• _Extract_:
####
Friday, November 6, 2015

Heaven: A spectrum of Meanings?

Heaven is a fascinating term.  Ask anyone on the street the meaning of the word heaven, and I would bet you would get a wide variety of answers.  Heaven has become an amorphous word that can be conformed to just about anyone's definition.  Interestingly, heaven, for much of modern Christianity, has become the ultimate goal.  It is the one point of hope for Christians, the place where the righteous (read, people like "us") will go after we die.  For those interested in a challenge to this view, N.T. Wright's Surprised by Hope, is a great place to start. All this said, heaven is a biblical word, used both in the Old and New testaments, and so perhaps looking into the word in the Bible would be a good place to start in trying to define a range of meaning for the word.

One does not have to venture very far into the Bible to find the word heaven.  In fact, it is in the very first verse Genesis 1:1 which reads,
"In the beginning when God created the heavens and the earth,"
The word for heaven here is the Hebrew שָׁמַיִם (shamayim) which only occurs in the plural in the Old Testament, thus the translation "heavens." Interestingly, to import our modern conception of "heaven," a place of reward in the afterlife, into this context of Genesis 1:1 would be a grave error. For, in the entire Old Testament the word never carries that meaning.  In Genesis 1:1 and many other places in the Old Testament, the word refers to a physical object above the earth, what we would most likely call the sky (see my post from several years ago on ancient science here).  In the Brown Driver Briggs (BDB) Hebrew Lexicon the first definition of the word is,
"visible heavens, sky, where stars, etc., are."
So, on a spectrum of meanings for this word, at one end would be the definition of the visible, physical reality that exists above the earth.  When a modern Christian encounters the word "heaven" or "heavens" in the Bible, I think that it is a gut reaction to import the idea of a spiritual afterlife reality into the context.  This idea of the word "heaven" meaning a physical reality is almost totally off their radar screen.  But, in much of the Old Testament the word simply means "sky."

But, there is a second definition of the word given by the BDB as follows:
"as abode of God (’י), where he sits enthroned." 
The visible heaven or sky then can take on a metaphorical meaning as the dwelling place of God. Where is God?  Look up, he is in the heavens.  Once again, while moving away from the first meaning a little bit, the conception of the sky as the dwelling place of God is not entirely removed from that first meaning.  We are still nowhere near the definition of heaven most Christians would give as a spiritual reality where Christians go after they die.

As far as the Old Testament is concerned, this is basically the entire spectrum on which the meaning of this word lies.  No afterlife.  There is simply a concrete meaning as that which is visible above the earth (sky), and then a more metaphorical and figurative meaning as the dwelling place of God. Look up any occurrence of the word heaven in the Old Testament and I bet either one of these two meanings will be a better fit for the context than would a modern Christian definition of a place of reward in the afterlife.  Well that is it for the Old Testament.  What about the New Testament?  Stay tuned.
####
• _Given data_:
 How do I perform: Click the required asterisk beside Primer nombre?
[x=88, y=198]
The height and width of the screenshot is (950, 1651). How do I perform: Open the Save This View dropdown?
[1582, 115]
####
• _Task instructions_: Can you carry on the post on heaven past its final sentence? The data has no connection to the post on heaven.

• _Task output_:
  1. What makes you think that the second meaning is metaphorical, rather than the sky being where God was literally thought to be enthroned?

  2. That is a great question, and one which I am not sure I have a good answer for. Even as I wrote the word "metaphorical" I was sure it was not the word I was looking for. That is why I added "figurative" later, but even then I knew I did not have the right word. I think what I was thinking of was the developing conception of God in the Hebrew Bible that tended to distance god from creation. I am thinking of things like the prohibition of making images of God. There seems to be a movement in Hebrew literature from seeing God as one god among many, alongside other tribal deities, to later the one god over all other deities, to even later, the only god who is substantively different than the created order (you are much more the expert on Jewish monotheism than I am). In this latest phase I think that using "heaven" as God's abode might have to take on a more metaphorical tone. Yet, I am not highly confident of this view. One specific place come to mind and that is Isaiah 66:1 "Heaven is my throne, and earth is my footstool." I find it hard to take either heaven or earth here as anything but figurative along with the anthropomorphic description of God. Or is God here just described as really big? Any thoughts? I appreciate the thought provoking question.

    1. Sorry for the delay in replying. I'm going to post something about this on my blog. My inclination is to think that heaven was literally thought to be the place where God dwells, although God is so great that neither heaven nor earth can contain him, according to other authors. But if that language is not literal, it isn't clear to me what it would mean as a metaphor.